→ Extrait cité
···
23 juin 2010
Ottawa (Ontario)
Le Premier ministre Stephen Harper a prononcé aujourd'hui le discours suivant à la cérémonie de commémoration du 25e anniversaire de l'atroce attentat perpétré contre le vol 182 d'Air India :
« Mesdames et Messieurs, distingués invités, amis et familles, merci d'être ici ce soir.
« Un quart de siècle s’est écoulé depuis le terrible événement pour lequel nous nous rassemblons aujourd’hui, soit la destruction du vol 182 d’Air India, qui a fait 329 morts, la plupart canadiens.
« La destruction de l’appareil d’Air India, le 23 juin 1985, est encore aujourd’hui le pire acte de terrorisme de l'histoire canadienne. Il a coûté la vie à 329 hommes, femmes et enfants, qui périrent ce jour-là dans l’explosion d’une bombe placée dans la soute de l'aéronef. Au même moment, une bombe similaire destinée à un autre avion d'Air India, explosait à l'aéroport Narita de Tokyo, tuant deux bagagistes.
« Cela a été une journée terrible, partout dans le monde.
« Repensons-y. La plupart des passagers du vol 182 étaient nos concitoyens, des Canadiens et Canadiennes se rendant en Inde pour affaires, par plaisir ou pour une réunion de famille. 82 d’entre eux étaient des enfants, que l’on allait sans doute présenter avec fierté à la famille. Tout ce qu’il y a de plus familier : un début de voyage dans l’enthousiasme et l'espoir.
···
→ Consigne écrite A
Dans le discours commémorant l'attentat contre le vol 182, relevez tous les motifs de voyage attribués aux passagers canadiens qui se rendaient en Inde.
→ Consigne écrite B
Poursuivez le discours commémorant l'attentat contre le vol 182 à partir de la phrase « Tout ce qu'il y a de plus familier : un début de voyage dans l'enthousiasme et l'espoir. »
Les données forment un ensemble à part, sans lien avec l'extrait.

→ Données présentées
···
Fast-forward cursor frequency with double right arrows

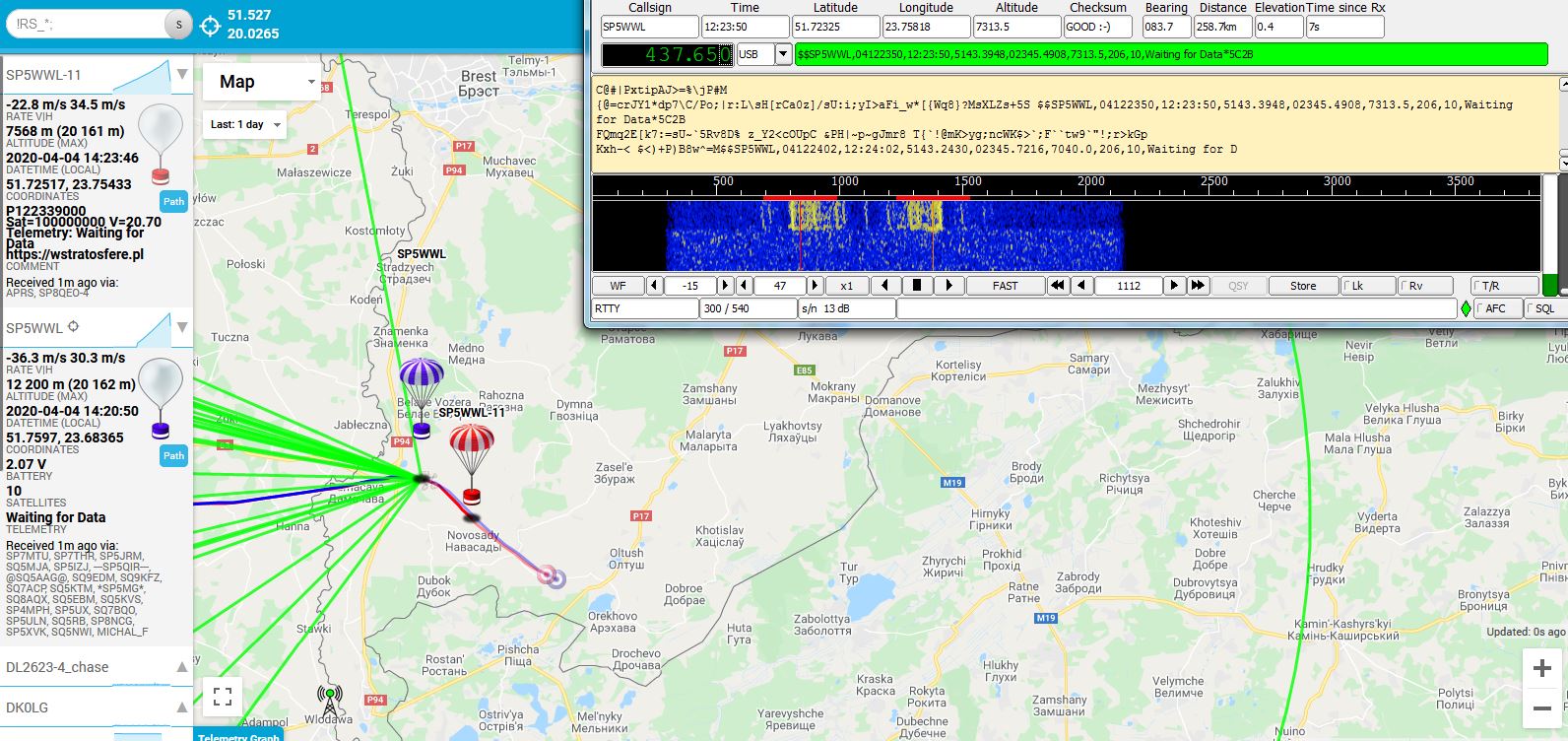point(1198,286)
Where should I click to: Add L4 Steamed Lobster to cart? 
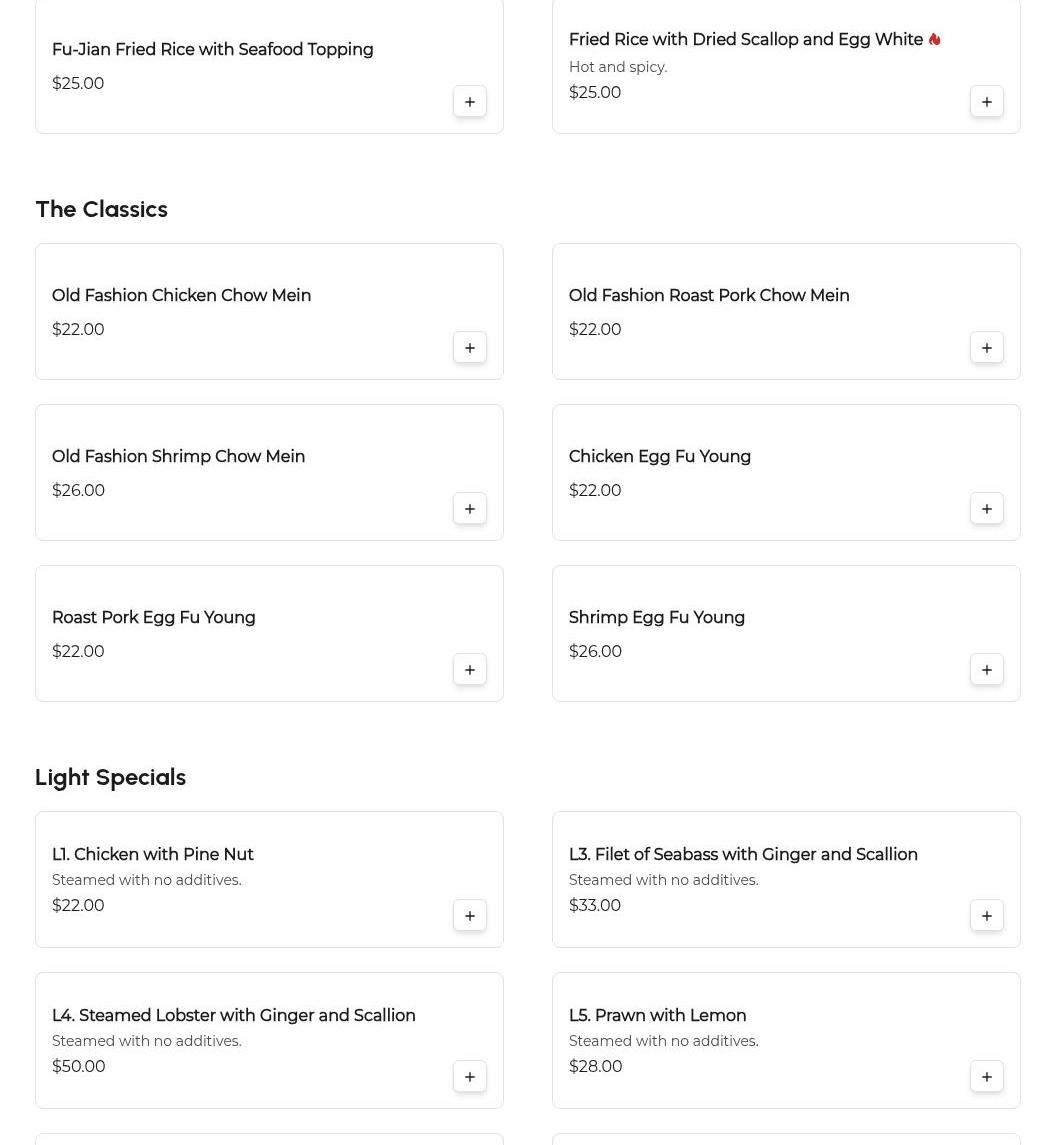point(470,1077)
···
→ Réponse attendue A
Les affaires, le plaisir et une réunion de famille.

→ Réponse attendue B
« Mais ce jour-là, l'innocence, le plaisir, l'anticipation, tout cela s’est envolé dans un acte de violence et de méchanceté grotesques. Et vous, vous vous êtes retrouvés à subir cette perte déchirante et inimaginable, dans une souffrance toujours vive alimentée par le souvenir des êtres chers et du vide qu’ils ont laissé autour de vous.
« Ce fut une atrocité, commise par des gens lâches et motivés par une extrême méchanceté. Je n’essaierai même pas de donner un sens à cet acte, ni parler des possibilités de guérison. Même avec le temps, certaines blessures sont trop profondes pour cicatriser. Mais je peux vous dire une chose.
« Votre souffrance est notre souffrance. Votre deuil est notre deuil. Et, alors que s’aggravait votre douleur au fil des ans, notre pays l’a mieux comprise. Tout d’abord, les Canadiens n'ont malheureusement pas reconnu que cet attentat avait été fait au Canada. Aujourd’hui, ils l’acceptent. Je le dis d’emblée, cette perception était fausse et il faut définitivement l’écarter. Il ne s’agissait pas d’un acte de violence venant de l’étranger.
« Les Canadiens et les Canadiennes comprennent maintenant que cet acte meurtrier a été conçu au Canada, exécuté au Canada, par des citoyens canadiens, et que ses victimes étaient pour la plupart leurs concitoyens. On aurait souhaité qu’on le réalise plus tôt.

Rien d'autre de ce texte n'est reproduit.